[Start of Attachment]

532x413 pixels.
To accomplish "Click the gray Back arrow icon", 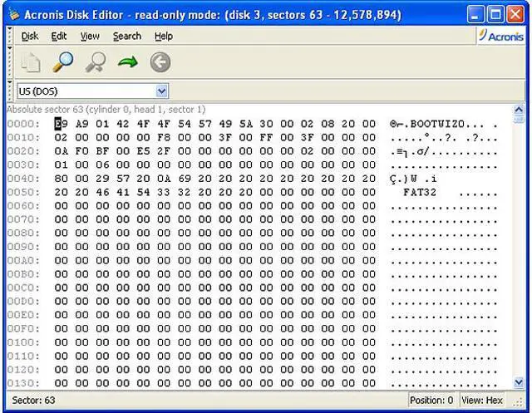I will click(160, 62).
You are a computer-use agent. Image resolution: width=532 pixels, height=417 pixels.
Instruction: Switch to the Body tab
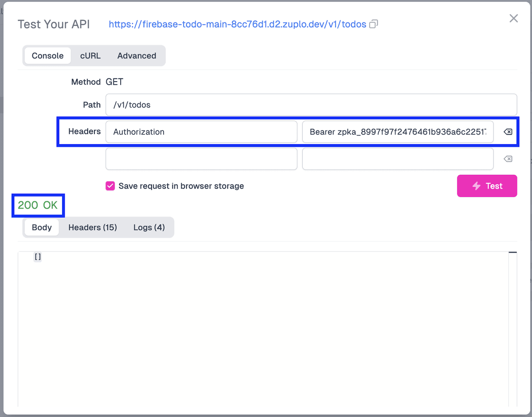pyautogui.click(x=41, y=227)
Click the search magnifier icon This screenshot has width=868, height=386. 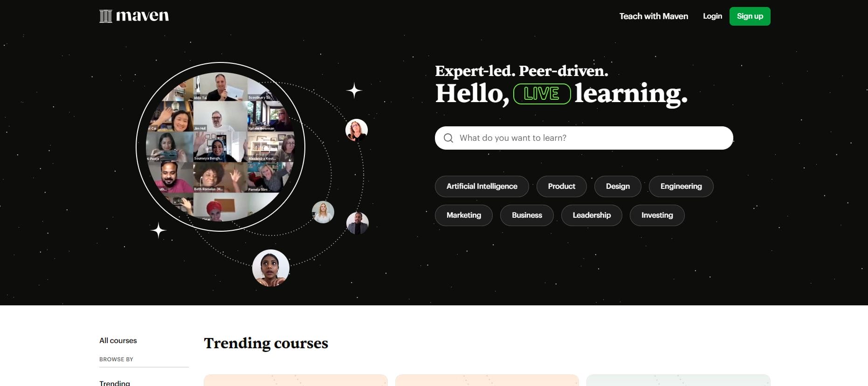coord(448,138)
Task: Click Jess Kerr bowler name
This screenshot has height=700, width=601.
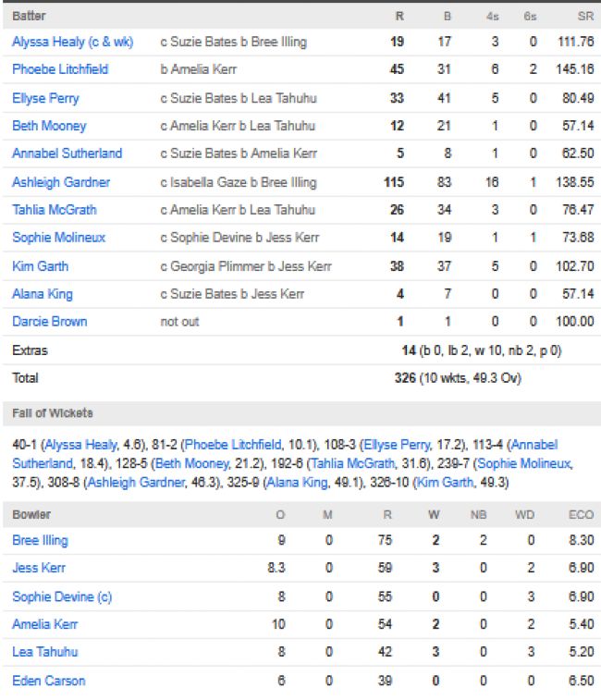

[End of Attachment]

Exercise instructions — Your answer must be the lines from the one containing "Task: Click Jess Kerr bowler name" through the final line of the entries, duplicated exactly, with both ends kept and all pictures left out.

Result —
Task: Click Jess Kerr bowler name
This screenshot has height=700, width=601.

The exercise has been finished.